I recommend tracking usage metrics from the start, focusing on data scanned and query concurrency, so you can right-size spend. If workloads are steady, you should explore commitment-based pricing for better rates and factor in the operational savings from not having to manage and scale your own Trino or query infrastructure.
Which other solutions did I evaluate?
I reviewed several options including Databricks and Dremio. I was an early adopter of Snowflake and still use it as well. Starburst Galaxy was a better fit for my technology stack and developers.
What other advice do I have?
I have found that Starburst Galaxy’s flexibility makes it worth experimenting beyond the initial deployment plan. Features I originally viewed as secondary, such as Iceberg maintenance and Kafka ingestion, have become everyday tools.
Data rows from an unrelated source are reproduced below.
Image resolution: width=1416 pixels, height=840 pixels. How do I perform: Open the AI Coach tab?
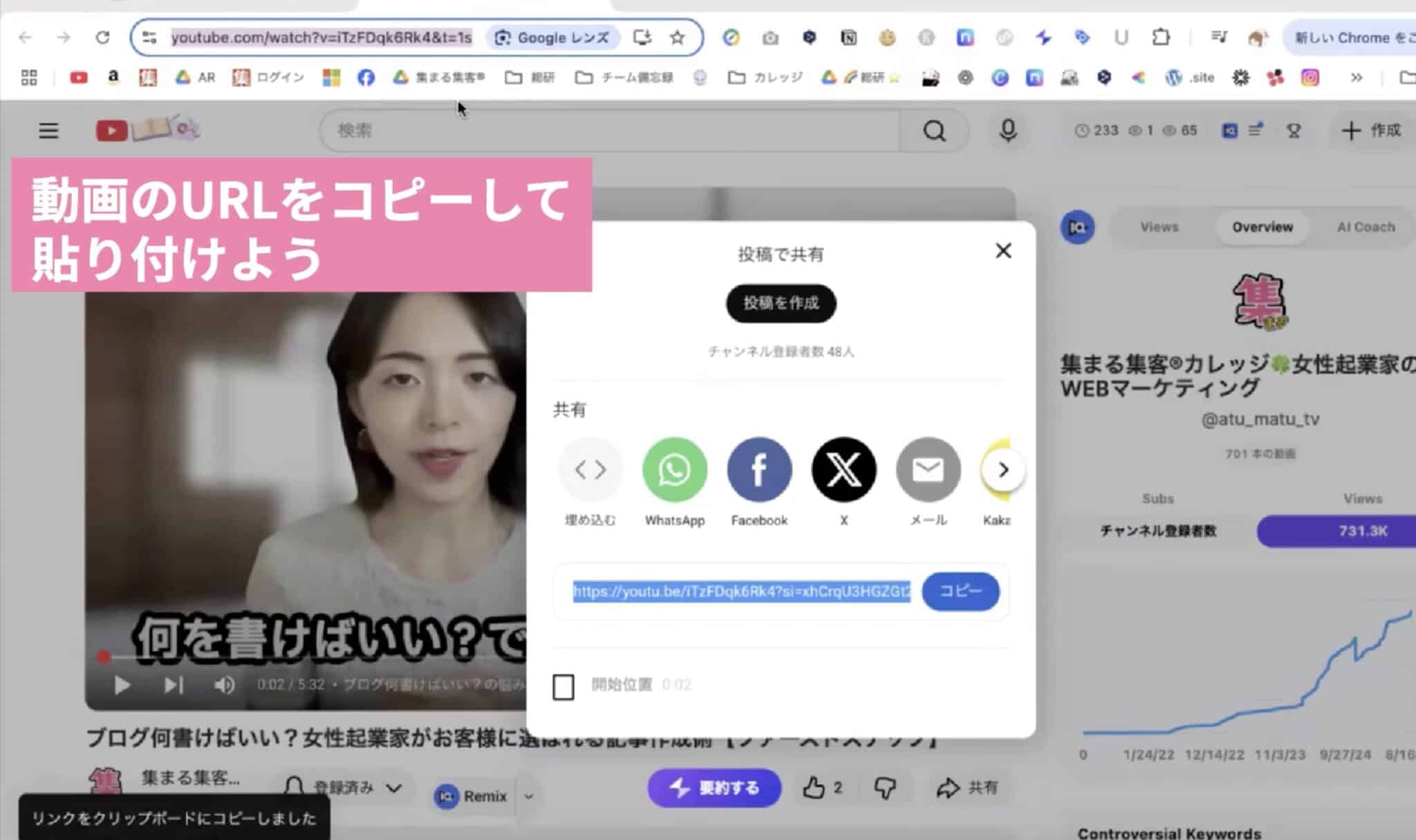tap(1366, 227)
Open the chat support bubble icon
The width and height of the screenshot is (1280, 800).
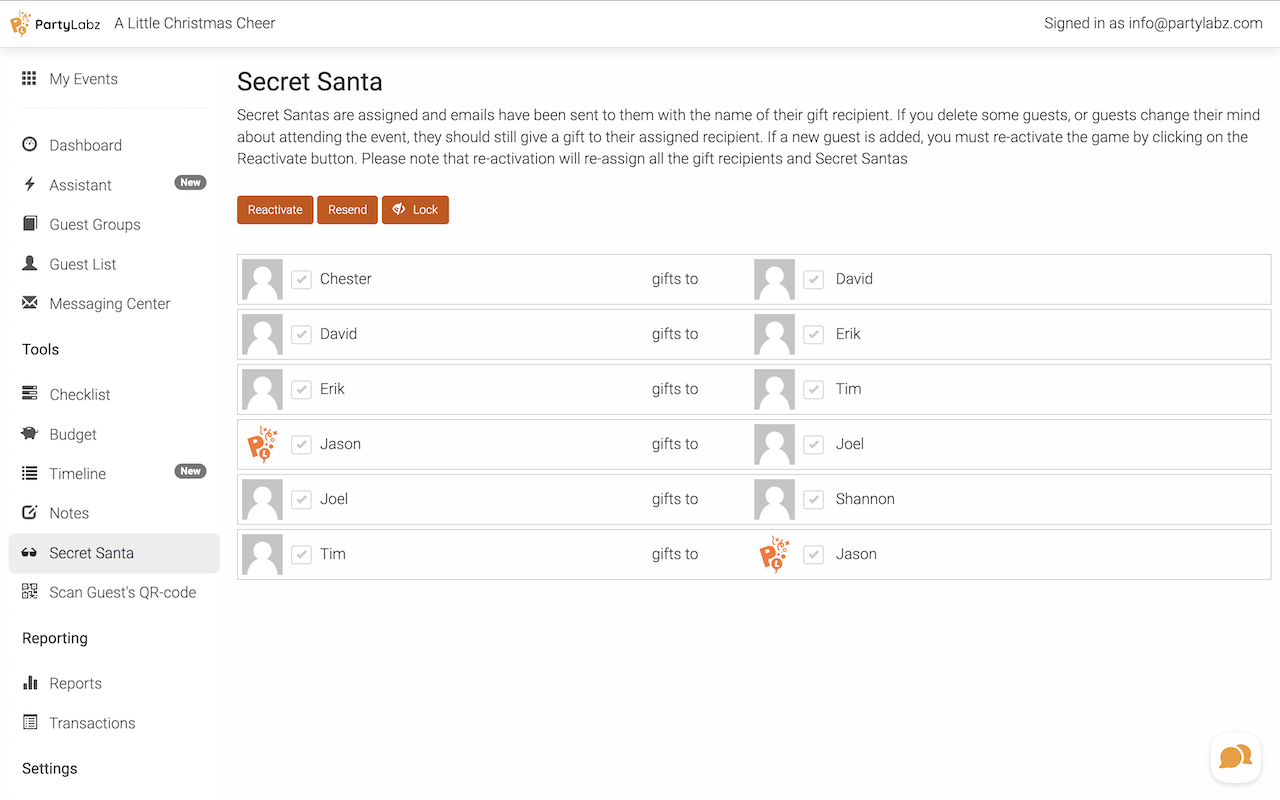1235,757
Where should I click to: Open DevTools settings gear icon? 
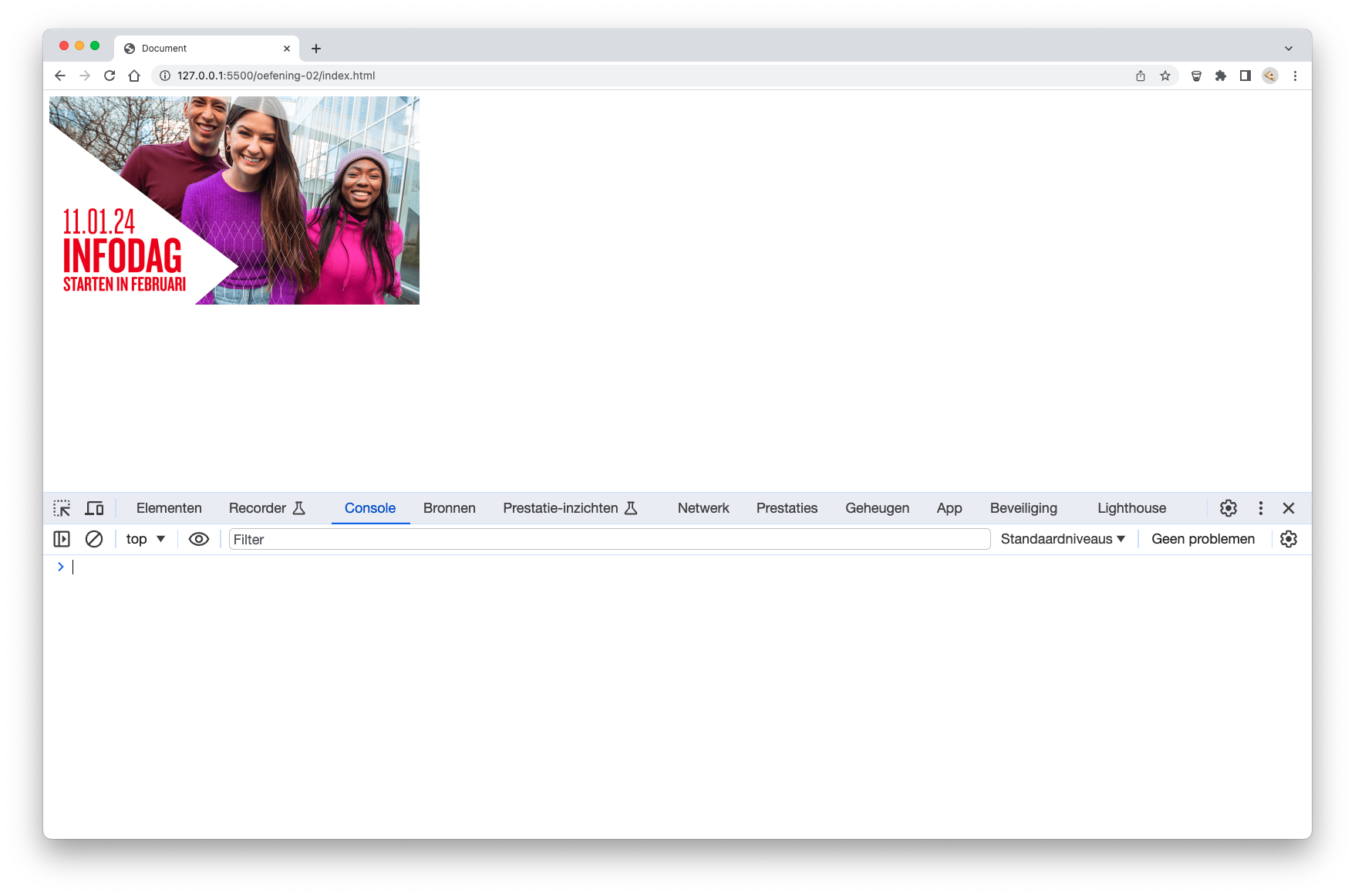(x=1229, y=508)
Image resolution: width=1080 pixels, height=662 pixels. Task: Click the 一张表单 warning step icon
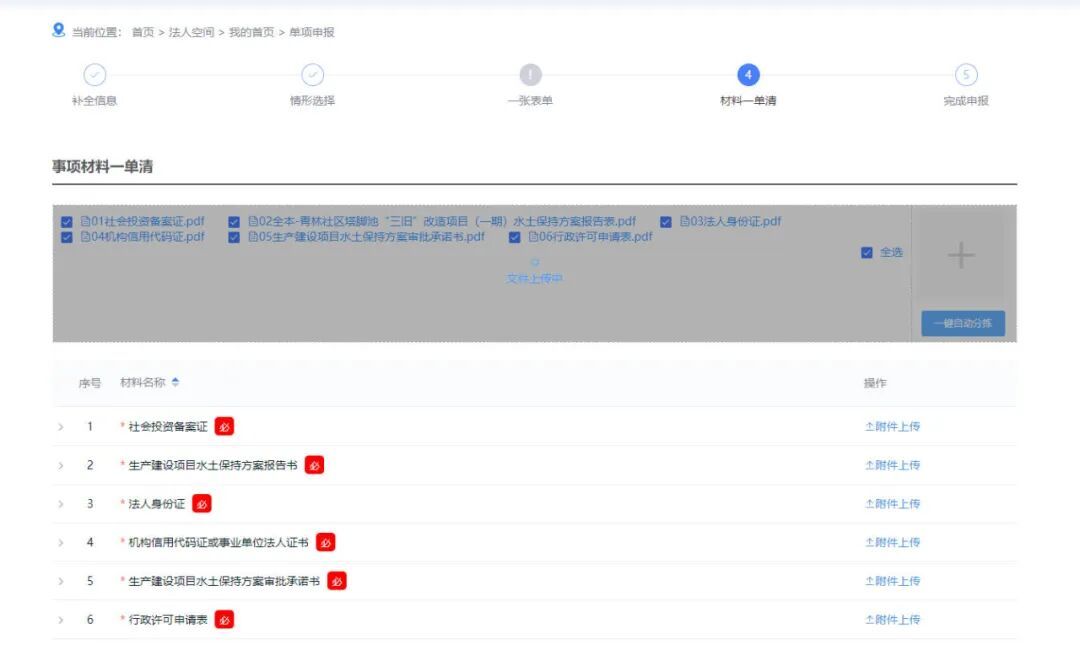530,75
Building a strong relationship with the Starburst team has also helped me optimize configurations and discover new capabilities faster.
Which deployment model are you using for this solution?
If public cloud, private cloud, or hybrid cloud, which cloud provider do you use?
Platform reduces management overhead by deploying multiple clusters and tracking costs efficiently while enhancing performance with low-latency responses
What is our primary use case?
Starburst Galaxy serves as our primary SQL-based data processing engine, a strategic decision driven by its seamless integration with our AWS cloud infrastructure and its ability to deliver high performance with low-latency responses.
The platform provides a comprehensive suite of functionalities that significantly enhance the daily operations of our data engineers and data analysts.
How has it helped my organization?
Starburst Galaxy has been instrumental in reducing the maintenance effort and management overhead of our Trino cluster, which is particularly valuable given our lean platform team responsible for Kovi's data infrastructure.
The platform has enabled us to deploy multiple clusters for different purposes while providing clear cost tracking and utilization monitoring capabilities.
What is most valuable?
The most relevant functionalities today are cluster autoscaling for intensive load periods and automated metadata management through cleaning, compression, and orphaned file deletion in Iceberg.
These capabilities significantly reduce reading costs, storage expenses, and query processing overhead.
What needs improvement?
I maintain weekly conversations with Starburst's development and support teams, which provides me with visibility into the product roadmap and evolution.
Currently, my primary need is the impersonation functionality for BI solutions within Starburst clusters, which would enable enhanced access control and data governance capabilities.
For how long have I used the solution?
I have used the solution for almost 2 years.
Which solution did I use previously and why did I switch?
Previously, I utilized the AWS stack with Redshift and Athena.
I chose to migrate to Starburst Galaxy due to their expertise with Trino, superior aggregate cost structure compared to my previous solutions, and the rapid product evolution with new functionalities, problem corrections, and performance improvements.
What's my experience with pricing, setup cost, and licensing?
Since Starburst Galaxy's pricing model is simple to understand and easy to predict, there are no major secrets.
Everything is transparent and accessible through the product console.
The only point of attention is the S3 and transfer costs that should also be included when calculating the total cost.